Steve Martin: C.D. Bales
Daryl Hannah: Roxanne
Rick Rossovich: Chris
Shelley Duvall: Dixie
Screenplay by Steve Martin (based on the play Cyrano de Bergerac by Edmond Rostand)
Directed by Fred Shepisi
Steve Martin is one of my heroes. He's a comedian, actor, writer, musician, and art connossieur. I've listened to all his comedy and bluegrass albums, read all his novels and collections of short pieces, and I've seen almost all of his movies. I'm not a completist, but I'm damn close.
I saw Roxanne the weekend it opened in the summer of 1987 and was enthralled. This was a different Steve Martin. This was not The Wild and Crazy Guy or The Jerk. This was not the Steve Martin who gave us the wonderfully absurd Dead Men Don't Wear Plaid and The Man With Two Brains. Roxanne was a gentler comedy in love with language and whimsy. Not unlike the first time Martin's fire chief C.D. Bales laid eyes on Daryl Hannah's astronomer Roxanne, I was instantly smitten.

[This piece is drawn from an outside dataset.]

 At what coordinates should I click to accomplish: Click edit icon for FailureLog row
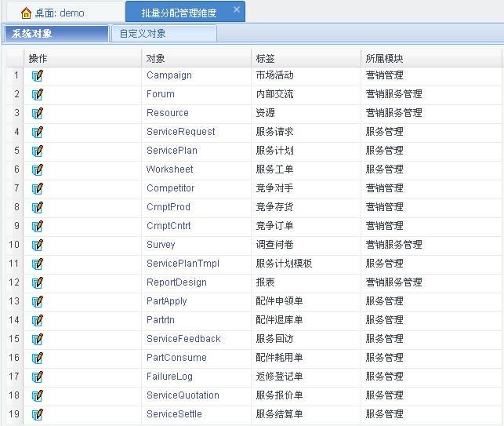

The story is adapted from the play Cyrano de Bergerac by Edmond Rostand. Martin plays C.D. Bales, the chief of an inept fire department in one of those idyllic small towns that only seem to exist in movies and television. He hires a hunky fireman named Chris (Rick Rossovich) to train his team. Around this same time, Roxanne comes to town to study and search for an elusive comet. Both men fall instantly in love with Roxanne, but she has eyes for Chris. Unfortunately, Chris can't talk to women beyond superficial comments about their bodies. He's a nice guy, Chris, but not the sharpest tool in the shed. C.D. is far too nervous to approach Roxanne because he has a very long nose. Very long. How long? He doesn't drink wine, he snorts it.
C.D. decides to coach Chris. He will write romantic letters and poems for him and in a very funny scene prompts him via hidden radio on what to say on a date. C.D.'s words matched with Chris's looks creates the perfect man for Roxanne. It isn't whether Roxanne will find out about all this, but when.

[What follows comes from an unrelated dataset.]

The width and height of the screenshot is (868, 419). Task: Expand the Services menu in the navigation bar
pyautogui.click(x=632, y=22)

And that's not the point anyway.
Roxanne succeeds on two levels. First, the dialogue is sharp, funny, and true to the characters. Second, the movie taps into the insecurities we all have about some part of us and whether or not we'll be accepted for who we are and how we look. Sure, C.D.'s nose is comically abnormal, but most of us some part of us we're self-conscious about. We cope with that differently. I use humor. Which may be a big reason why Roxanne appeals me to so much. C.D. uses self deprecation to deal with his nose. He knows all the best jokes about it because he's already told them. In a memorable scene, a bully at a bar insults C.D., who proceeds to come up with over 20 better ones on the spot. There's a melancholy to it all that is charming. As the saying goes, we laugh that we may not cry.
Roxanne is a sweet movie with a lot of heart and it's the perfect movie to watch with that special someone who loves you just as you are.